Este año, cuando su familia festeje la Navidad, lo más probable es que Megan se encuentre durmiendo en su cama, según revela ella misma a medios británicos. Normalmente, cuando está con la familia duerme en la sala de estar, rodeada de sus familiares, que no la despiertan porque saben que ello puede empeorar su condición.

Por lo general, la joven tiene que retirarse antes de las fiestas estudiantiles, volviendo a casa antes de medianoche. “Por suerte, he hecho muy buenos amigos que han sido muy comprensivos, pero todavía tengo que pensar en ello [en el síndrome] todo el tiempo. De lo contrario, si me acuesto demasiado tarde, puedo desencadenar otro episodio [de complicaciones] y quedarme en cama durante varias semanas”, confiesa.

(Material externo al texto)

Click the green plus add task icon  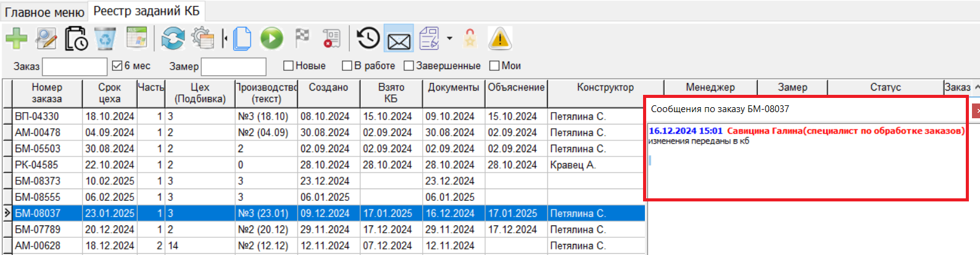click(x=17, y=39)
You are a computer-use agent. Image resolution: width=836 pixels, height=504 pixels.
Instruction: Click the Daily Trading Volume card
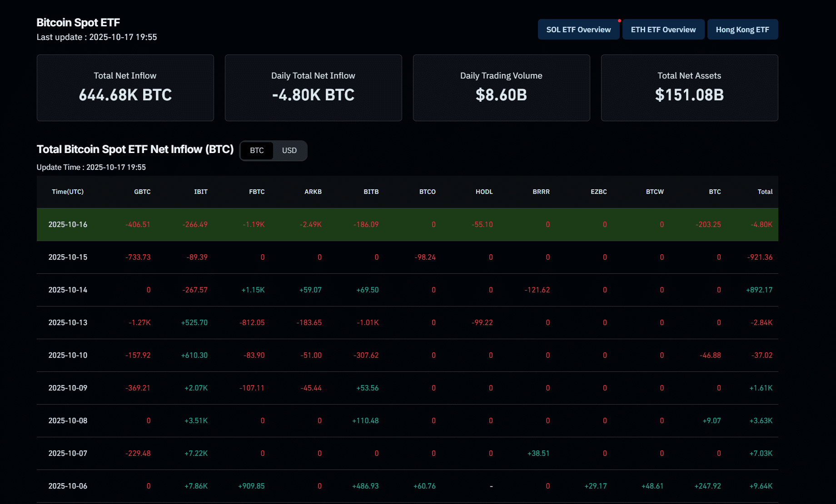pos(501,88)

Su estado se manifestó a los 14 años, una vez que estaba en Australia con sus amigos y encadenó casi dos semanas de sueño. Su madre estudió sus síntomas, los buscó en internet y Google le sugirió que podría tratarse del síndrome de Kleine-Levin, lo que después fue confirmado por los doctores.

Megan lamenta sufrir esta rara enfermedad, de la que se diagnostica un caso de cada millón, porque le impide vivir como todo el mundo y hacer todo lo que quiere. Sin embargo, también afirma que esto le ha ayudado a establecer prioridades en la vida y lograr éxito en sus estudios, concentrándose más en la carrera universitaria. “[El síndrome] me empujó a tener éxito y ahora estoy decidida a vivir una vida normal”, revela Megan.

En otro caso parecido, los habitantes de dos pueblos del norte de Kazajistán padecen una extraña enfermedad que los sume en un profundo y prolongado sueño, obligando a la mayoría a abandonar las aldeas. Los científicos de varios institutos especializados creen que la causa de esta rara enfermedad podría ser el monóxido de carbono que se concentra en las minas abandonadas de uranio.